The Sarah Jane Adventures: The Complete Third Season review
Elisabeth Sladen, Tommy Knight, Daniel Anthony, Anjli Mohindra, David Tennant
The Sarah Jane Adventures: The Complete Third Season

Reviewed by Ross Ruediger



ere’s a show that’s immensely frustrating to review. No matter how tied it is to the current series of “Doctor Who,” there’s no getting around the fact that its target audience is pre-teen and younger, and that’s a demographic of which I’m simply not a part. Nor do I have a kid that age in the house to gauge a reaction through. I’m pretty sure that if the show had existed when I was 10, I’d have thought it was incredible. But I am, as they say, pushing 40, and so to appreciate it I’ve got to be awfully forgiving, or maybe understanding is a better word. This isn’t like a Pixar movie (or even “Doctor Who,” for that matter), where the material is operating on several levels. Nope, this thing is made for kids.

If you’re unfamiliar with the show, it details the exploits of the Doctor’s old companion Sarah Jane Smith (Elisabeth Sladen), her adopted, genetically-engineered-by-an-alien race son, Luke (Tommy Knight), and two other teenagers – Clyde (Daniel Anthony) and Rani (Anjli Mohindra) – who come along for the adventures, which typically involve some kind of alien invading Sarah Jane’s suburban neighborhood. By this point in her life, Sarah’s got all kinds of cool gadgets, including sonic lipstick, a super-computer called Mr. Smith, and occasionally the robot dog K-9. When it comes to fighting aliens, she knows far more than the average human, so she’s pretty well equipped to deal.

I’d seen numerous stories from the previous two seasons of the show, but this is the first full season I’ve watched from beginning to end. Near as I can tell, the show actually has gotten better as it’s gone along, due partly to the fact that the teens who make up a big part of the dynamic are getting older and more interesting each season. Previously, I’d thought it a snoozefest, but now it’s “tolerable” to “not bad at all.” There are six hour-long stories here, each divided into two parts, with a nice little cliffhanger smack in the middle. They run the gamut of action with humor, to whacked-out sci-fi meditations, to a haunted house story. In one episode, the Mona Lisa comes to life and brandishes a weapon she stole from another painting. What seemed to be the hallmark of most of the stories is that they had really and truly engaging setups while the payoffs frequently left something to be desired, but again, I’m not a kid, so that has to be taken into account.

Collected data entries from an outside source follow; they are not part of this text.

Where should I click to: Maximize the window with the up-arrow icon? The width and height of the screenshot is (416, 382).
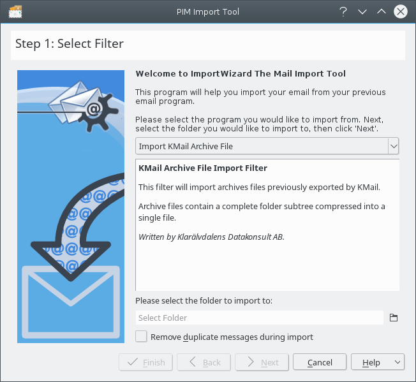click(x=382, y=11)
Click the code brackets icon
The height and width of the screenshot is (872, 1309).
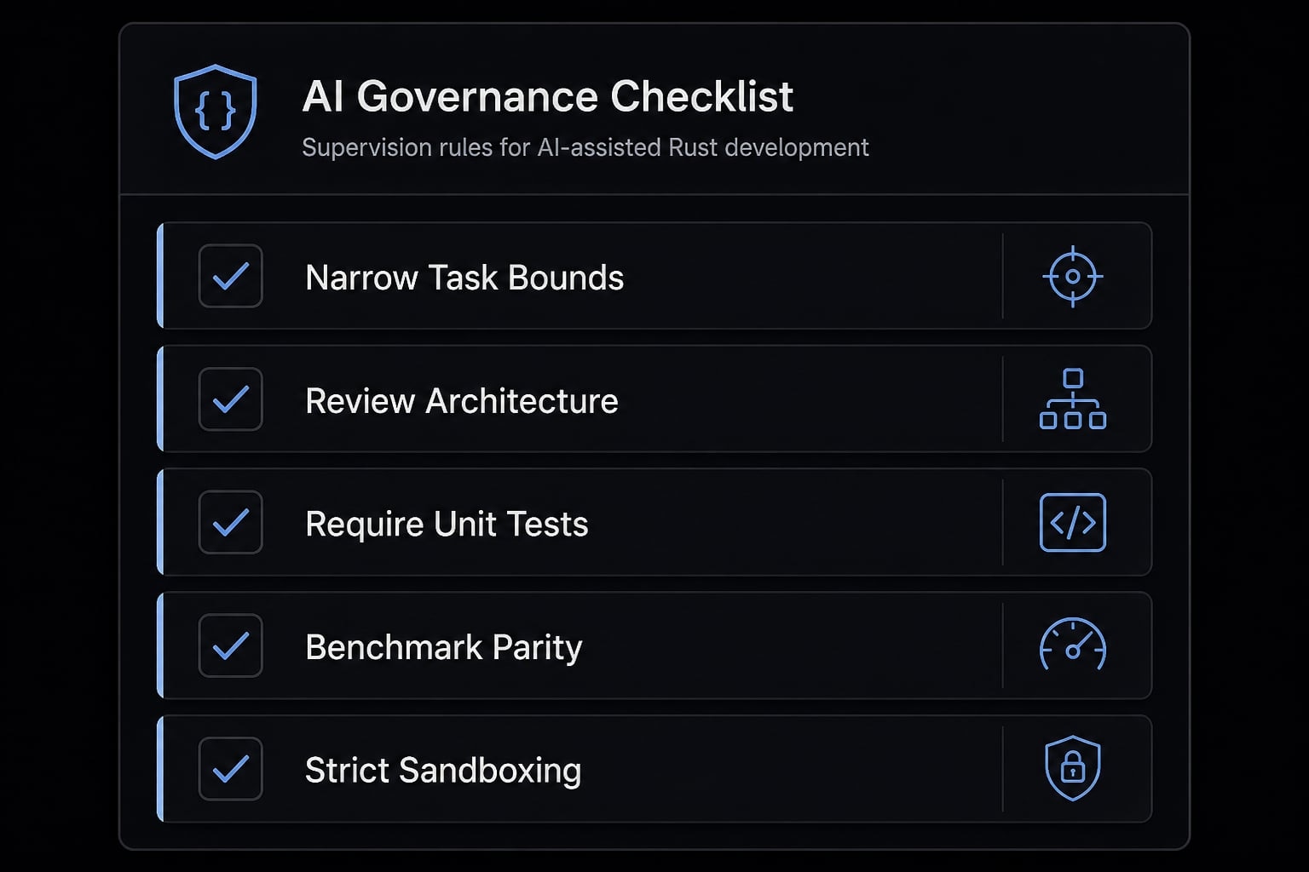(x=1073, y=522)
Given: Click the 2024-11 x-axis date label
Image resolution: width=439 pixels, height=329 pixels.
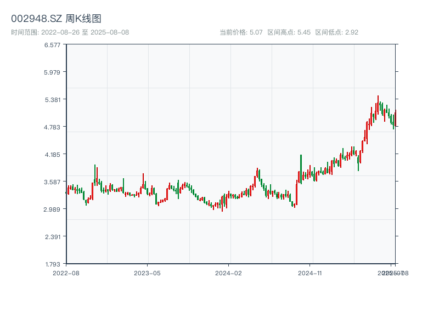Looking at the screenshot, I should 310,273.
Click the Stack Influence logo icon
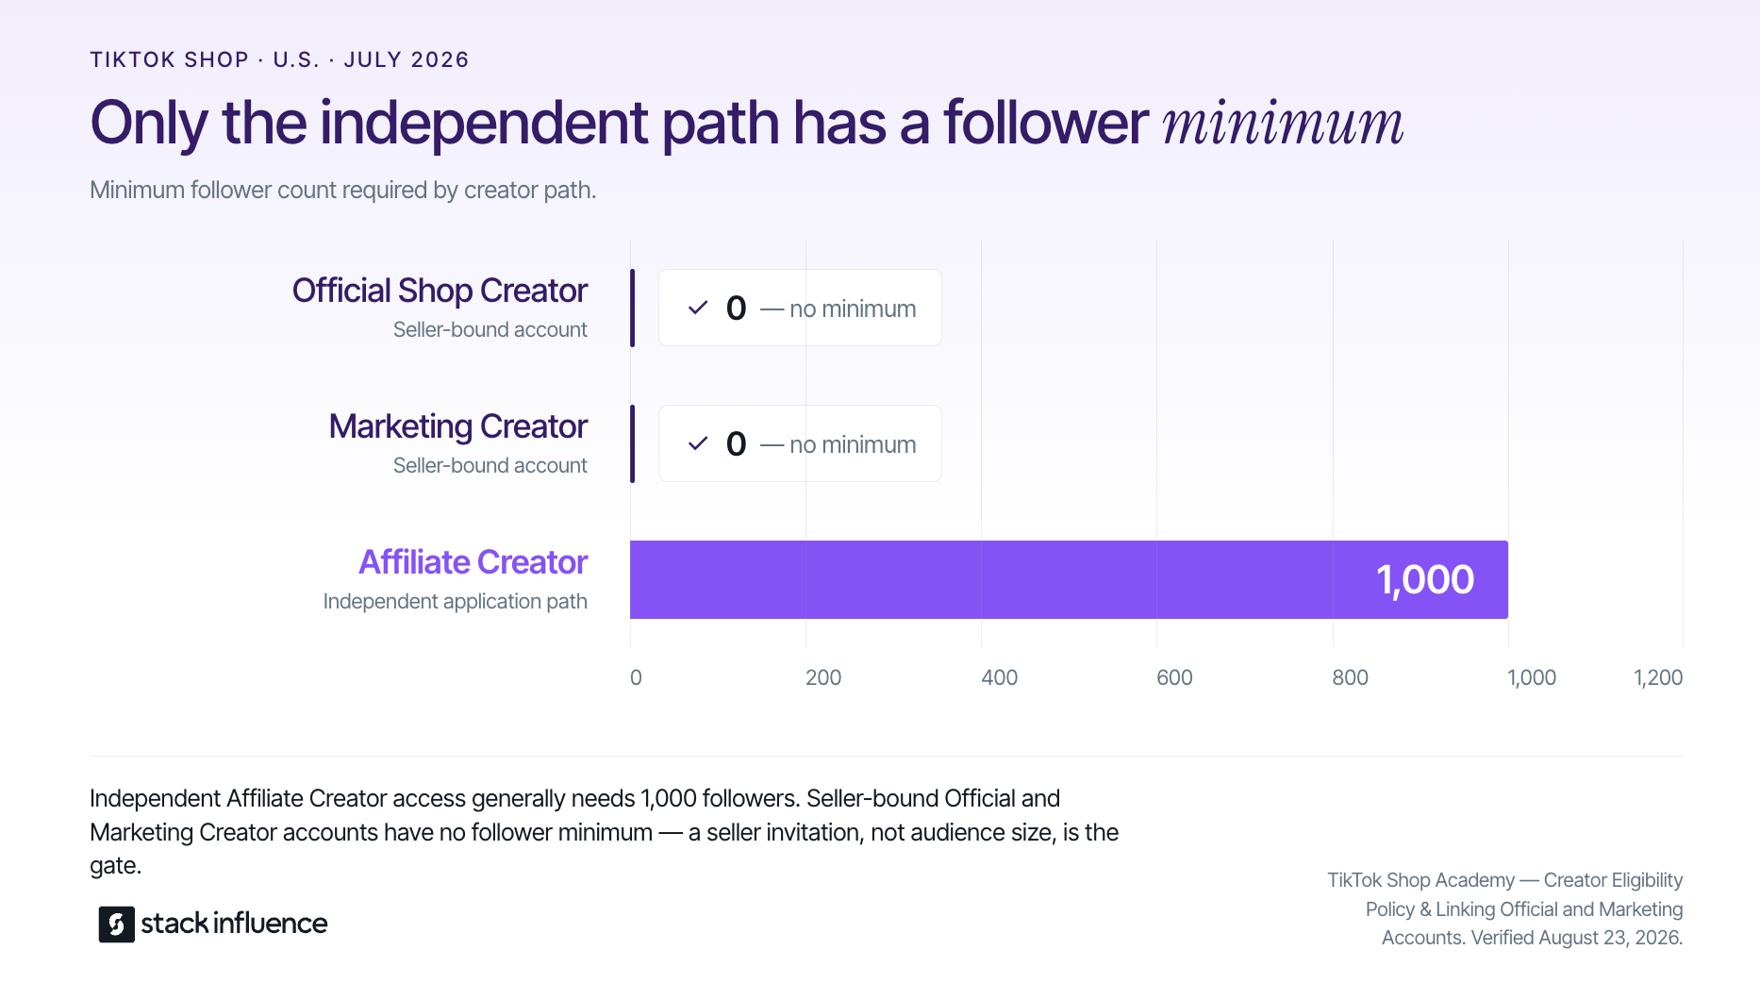 pyautogui.click(x=117, y=924)
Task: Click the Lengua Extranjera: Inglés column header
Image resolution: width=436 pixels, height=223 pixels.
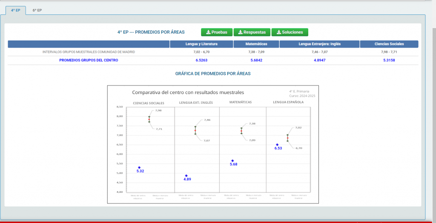Action: tap(319, 44)
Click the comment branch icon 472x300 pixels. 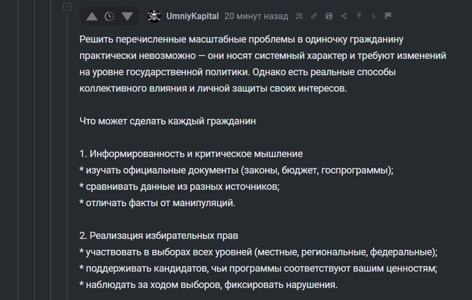[x=374, y=16]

There’s a noteworthy story on this set called “The Wedding of Sarah Jane Smith.” It’s of note because the Doctor as played by David Tennant shows up to help out. The stuff he recorded here was actually the last stuff he recorded as the Doctor, even though the tale probably takes place between “Planet of the Dead” and “The Waters of Mars.” Is it worth buying for one story alone? Probably not, unless you’re a Tennant fanatic, in which case you’ll be buying this no matter what. Now, that isn’t to say the set isn’t worth picking up – just that if his appearance is the only reason you’re interested, the other five stories may not be of much interest to you.

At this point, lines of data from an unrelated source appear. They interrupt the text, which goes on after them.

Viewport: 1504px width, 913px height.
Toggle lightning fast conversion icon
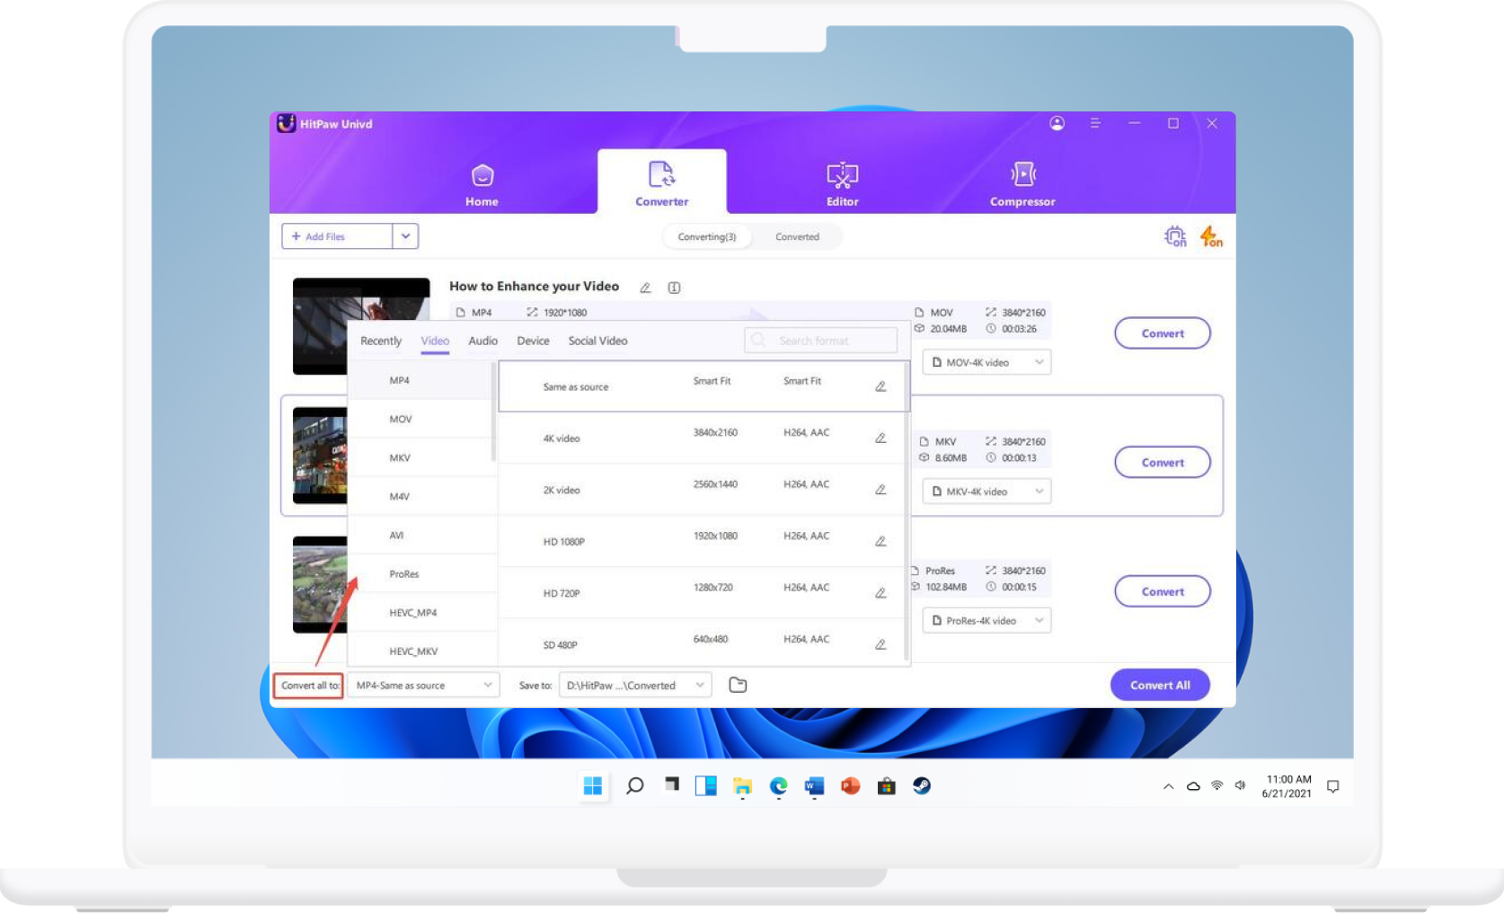tap(1210, 236)
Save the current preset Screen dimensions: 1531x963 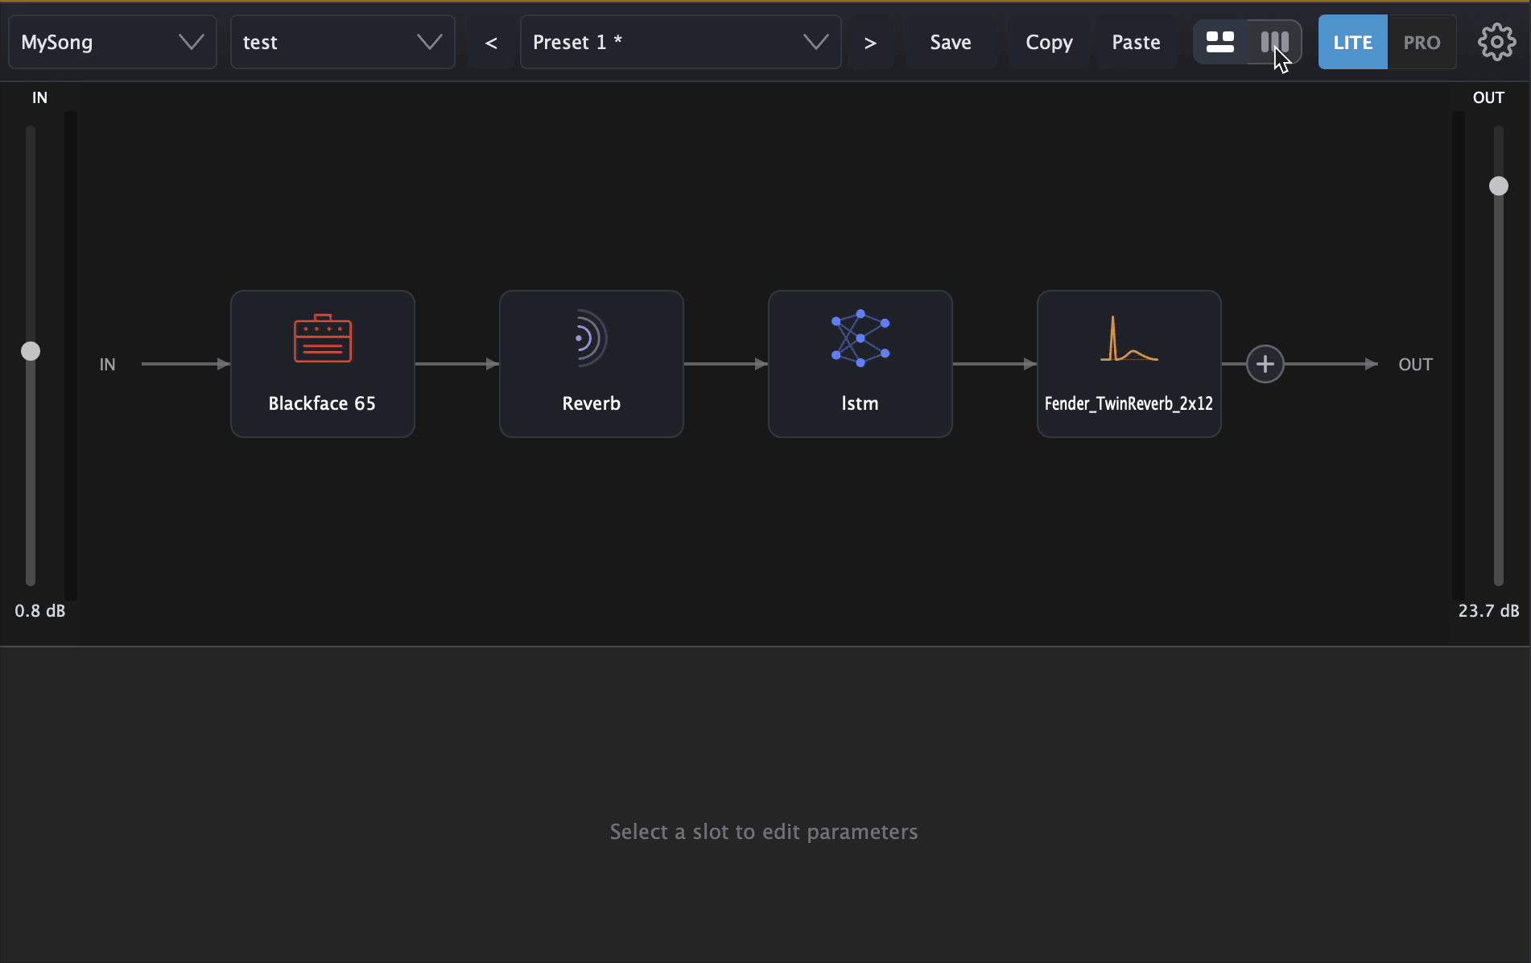[951, 42]
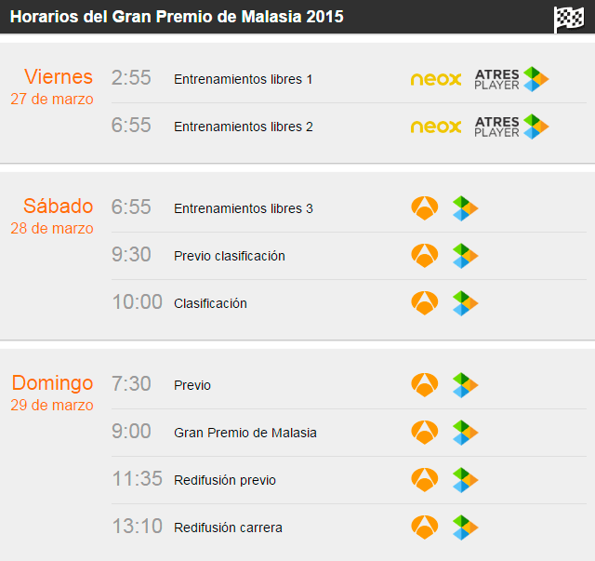The image size is (595, 561).
Task: Click the Sábado 28 de marzo heading
Action: tap(52, 216)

In theory, I should love this show no matter what, because Sarah Jane Smith is and will probably always be my favorite “Doctor Who” companion. But part of the reason the show turned me off initially is because Sarah Jane as written here is not the girl I grew up watching. She’s far more serious and tends not to have as much fun (instead, Luke, Clyde and Rani have all the fun). It’s taken me a good long while to realize that, from a writing standpoint, a character in her early 60s (Lis, by the way, does not look 60+) cannot possibly be the same woman she was in her 20s. Sarah Jane’s been through a lot in her life, and endured numerous disappointments along the way. How she’s written and played on this show is totally realistic for her character, and it’s high time I just deal with it. And so I am.

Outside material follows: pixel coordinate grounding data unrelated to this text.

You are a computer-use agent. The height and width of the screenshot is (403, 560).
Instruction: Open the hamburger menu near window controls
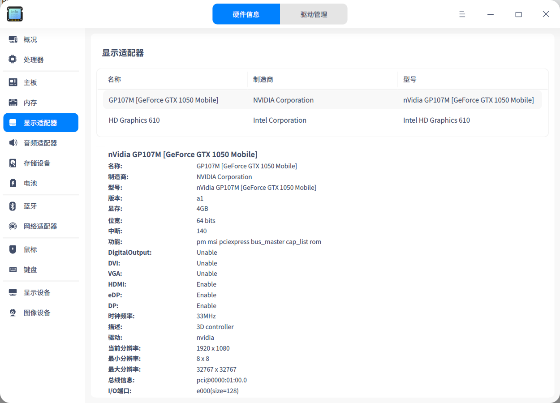462,14
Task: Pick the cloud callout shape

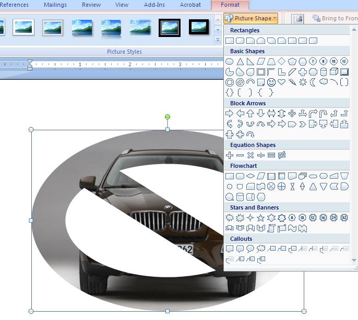Action: coord(261,249)
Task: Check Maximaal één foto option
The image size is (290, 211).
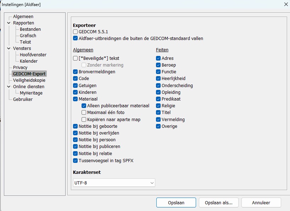Action: (84, 113)
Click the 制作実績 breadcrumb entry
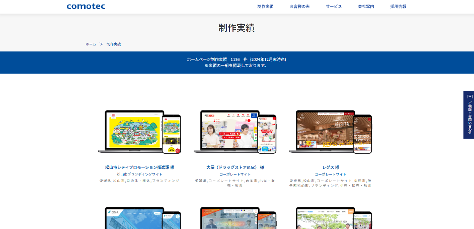Image resolution: width=474 pixels, height=229 pixels. coord(114,44)
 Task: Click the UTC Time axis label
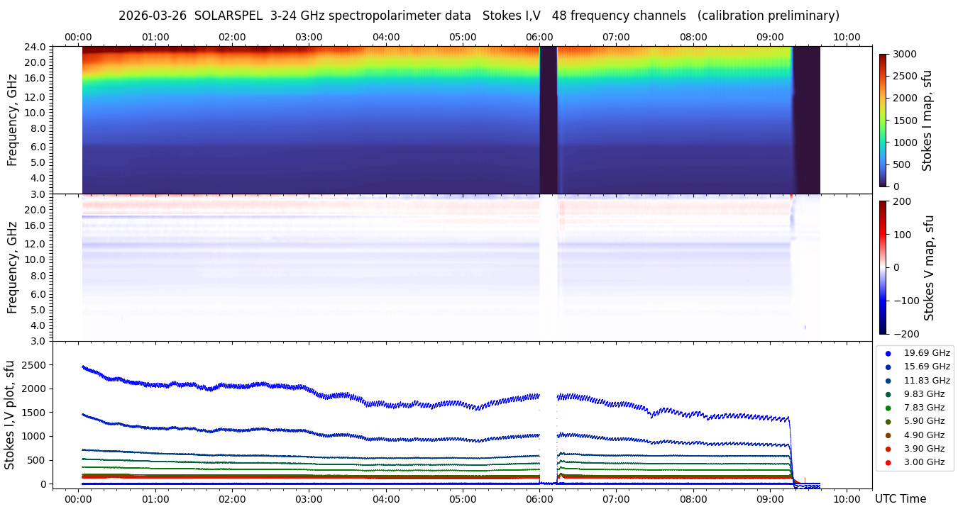[901, 499]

If by some chance you’ve stumbled across this review and know nothing of what I’m talking about, I’ll simply close with this: If you’ve got a pre-teen in the house, and you’re looking for some good entertainment for them, you could do far worse than “The Sarah Jane Adventures.” It’s a sweet, fun little show, with some neat ideas and its heart very much in the right place. It isn’t stupid and doesn’t talk down to kids, and deals with some important themes they’ll relate to and understand. Neither you nor your children are likely to find anything even remotely like it on American TV.

Special Features: This is just nearly a barebones affair, as the lone extra on here is a clip of a “Sarah Jane” audiobook called “The White Wolf,” which is read by Sladen. Just a clip, mind you, designed to get you to go download or purchase the book itself. I’d complain, but once again, kids are probably not that interested in commentary tracks or production featurettes, and kids are who this set is primarily geared towards.